Карандаш скользил по бумаге. Шольт сопел, вертелся на диване, пристраивая больную лапу. За окном смеркалось, и Ханна старательно отгоняла тревогу за Йонаша — зимой будет темнеть еще раньше, нельзя же ограничивать мальчишку в передвижении только световым днем. Карандаш заезжал за границы василька. Ну и ладно. Пусть учительница думает, что Йонаш сам постарался.
Бряк-бряк-бряк.
Шольт начал чесаться, задевая задней лапой пластиковый корсет.
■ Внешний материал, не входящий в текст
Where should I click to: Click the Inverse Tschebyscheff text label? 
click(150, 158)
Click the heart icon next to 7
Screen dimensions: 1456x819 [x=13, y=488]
«Заскучал», — поняла Ханна. Спросила: — Телевизор включить?
Бряканье прекратилось, Шольт принялся вылизывать хвост — с громким чмоканьем, демонстрируя победу звериных инстинктов над разумом.
«Скотина».
Далекий топот возвестил о возвращении Йонаша. Волк насторожил уши, заулыбался, позабыв о гигиенических процедурах.
— Поставили отметку?
— Ага. Я сейчас лист назад прикреплю. Сразу. Чтобы не потерялся.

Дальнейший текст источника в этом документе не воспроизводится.